William blew a rueful sigh.
"Eight point five... nine. He's down to one language, looks like he's got acid for blood... I wouldn't tell any blonde jokes or make too many sudden movements. I’ll say one thing for Frost... she knew how to keep a bad trick in a pretty fucking tidy endorphin haze, and that’s something you don’t miss till it’s gone." He gazed down into the slope below them. “He’s idrana á kata mehtra, Christabel, walking the black mile. Respect the cordon." She twisted, shaking out a stiffening leg. “If it comes down to it and you really are that tired, I ca…”
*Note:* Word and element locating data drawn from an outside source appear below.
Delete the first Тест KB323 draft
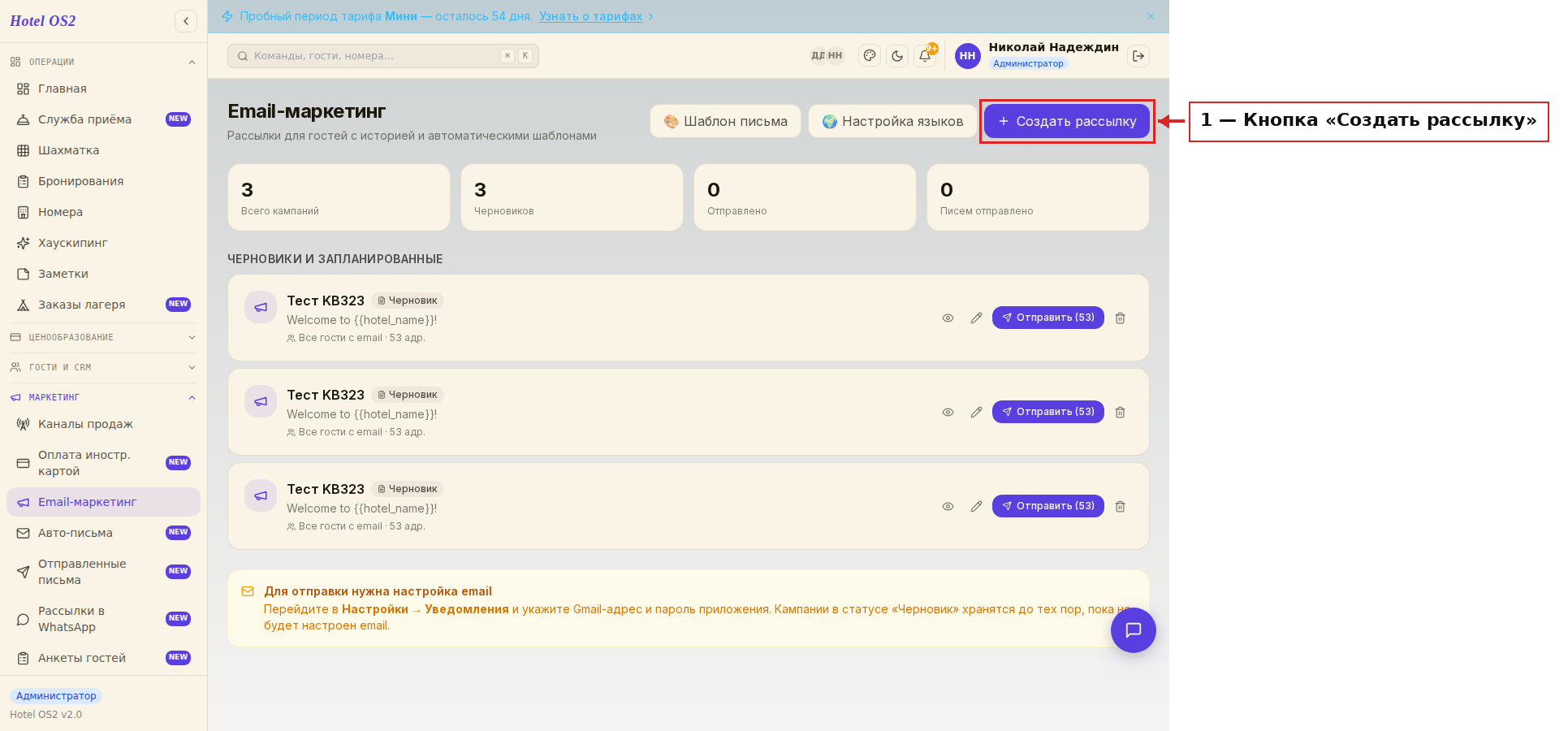1568x731 pixels. (x=1121, y=318)
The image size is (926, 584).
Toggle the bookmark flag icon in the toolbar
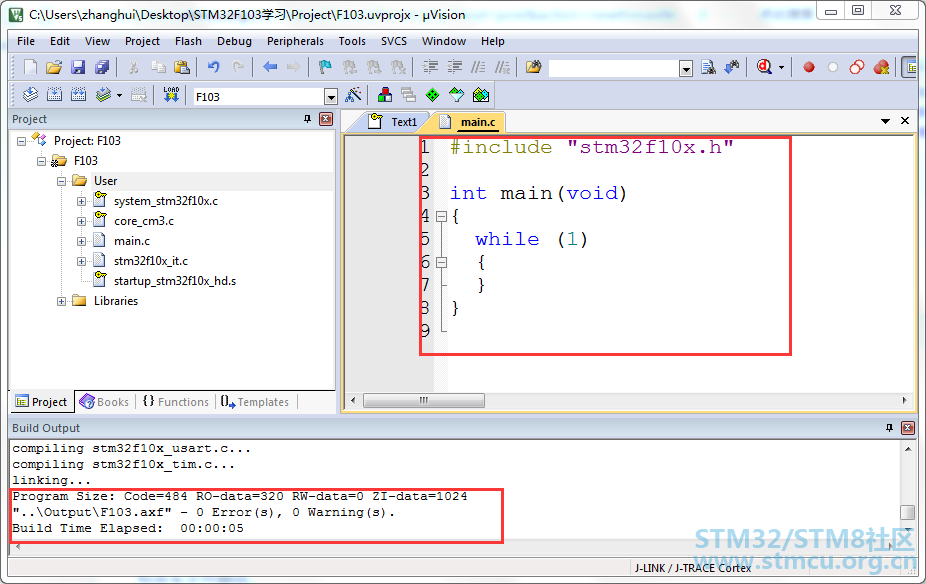324,67
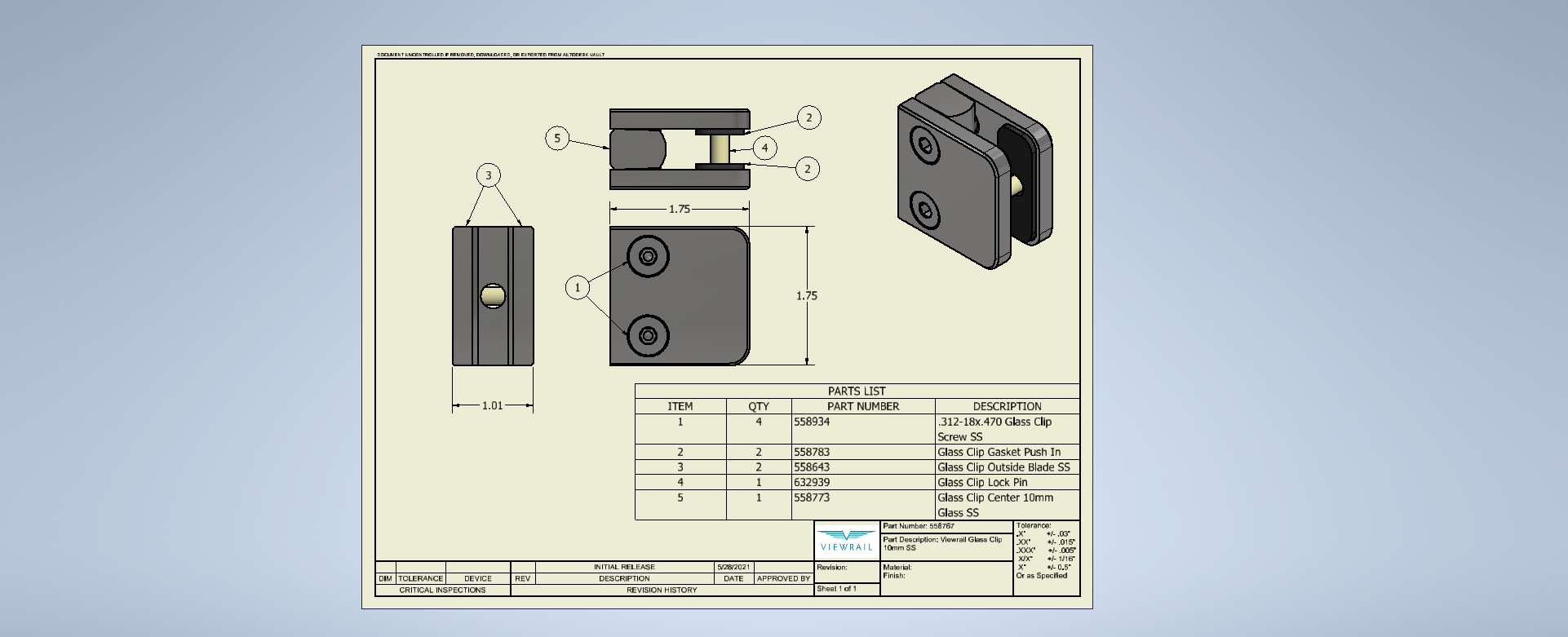Click the INITIAL RELEASE revision entry

click(624, 567)
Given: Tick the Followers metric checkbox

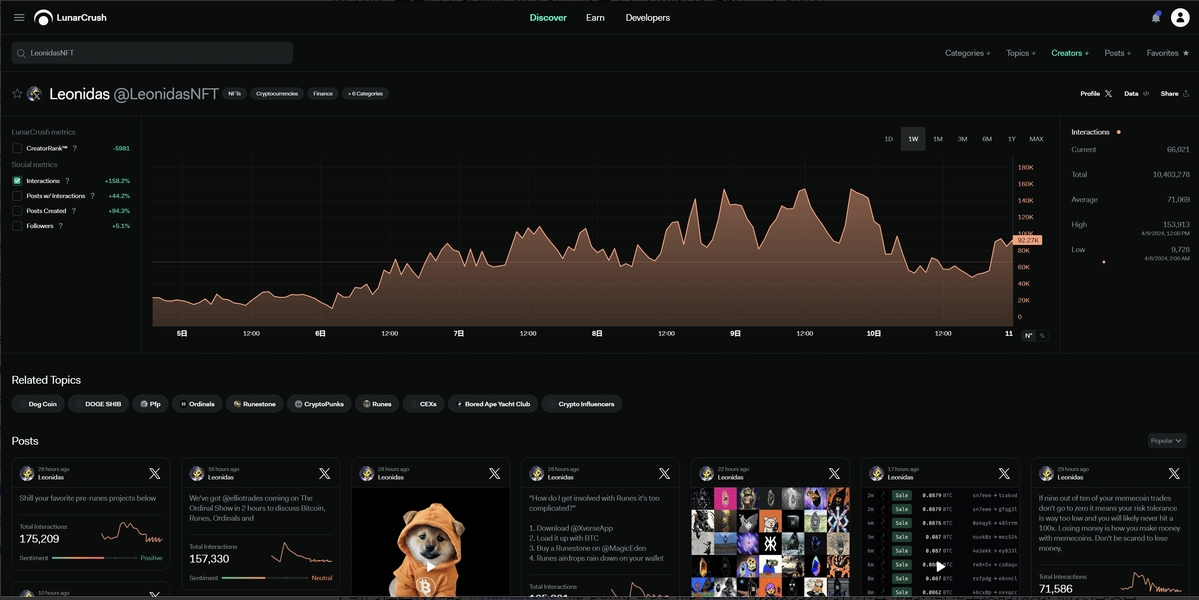Looking at the screenshot, I should (17, 226).
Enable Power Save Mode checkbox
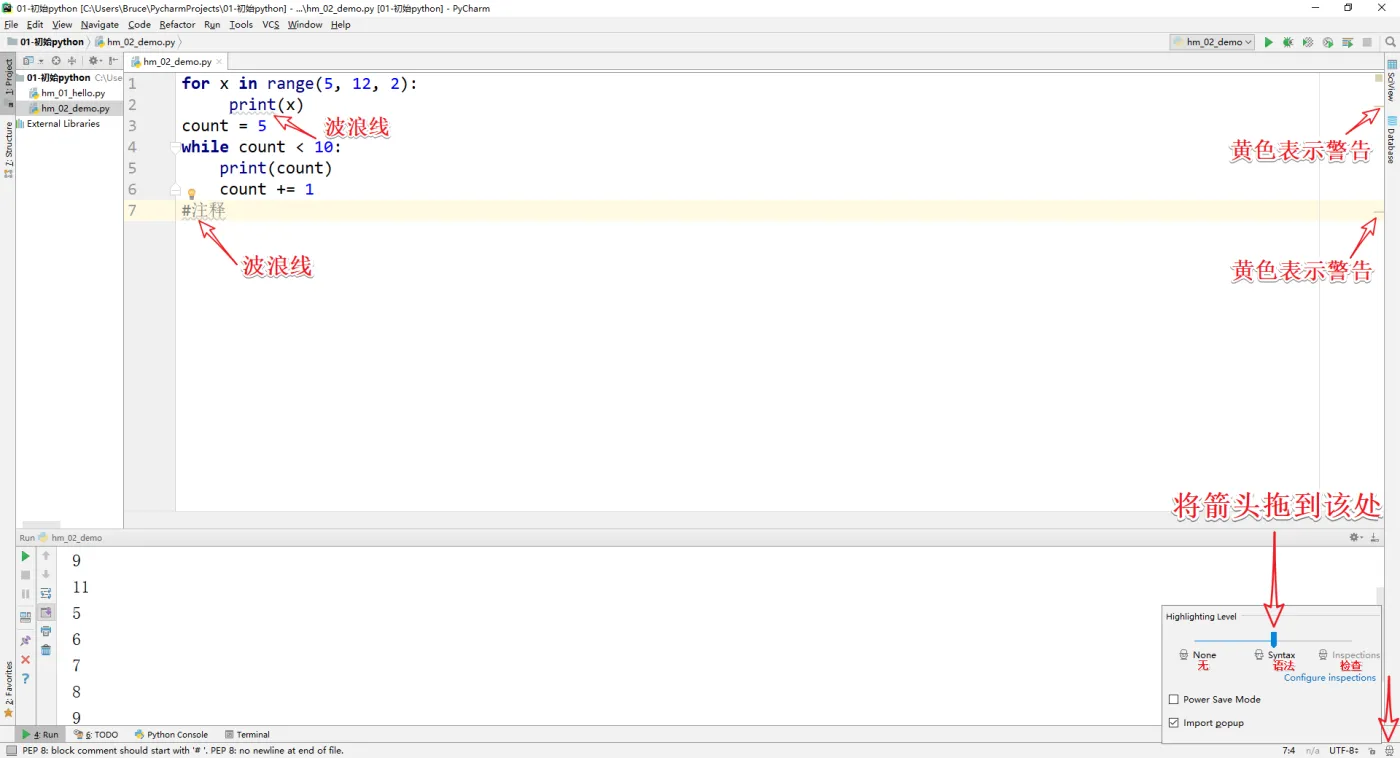The height and width of the screenshot is (758, 1400). (x=1174, y=700)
“As long as I’m conscious I will never let you carry me anywhere for longer than sixty seconds. I mean it.”
“That’s the most evil thing about Ed.” he observed. “He can freezer burn you, be a toxic premium bastard but it doesn’t matter... you still care what he thinks of you.”
“I don’t care what he thinks of me.”
"I care what he thinks, and he’s spent the last two thousand years alienating me like it’s a fucking olympic event.” Her annoyance slowly gave way to toleration of the concept, her breathing slowing into a steady, somnolent rhythm.
“I can’t let you help me.” she murmured. “What if he sees that I can’t do this on my own?” Closing her eyes, she settled her weight and tucked her feet behind his own, too tired to insist on any amendment.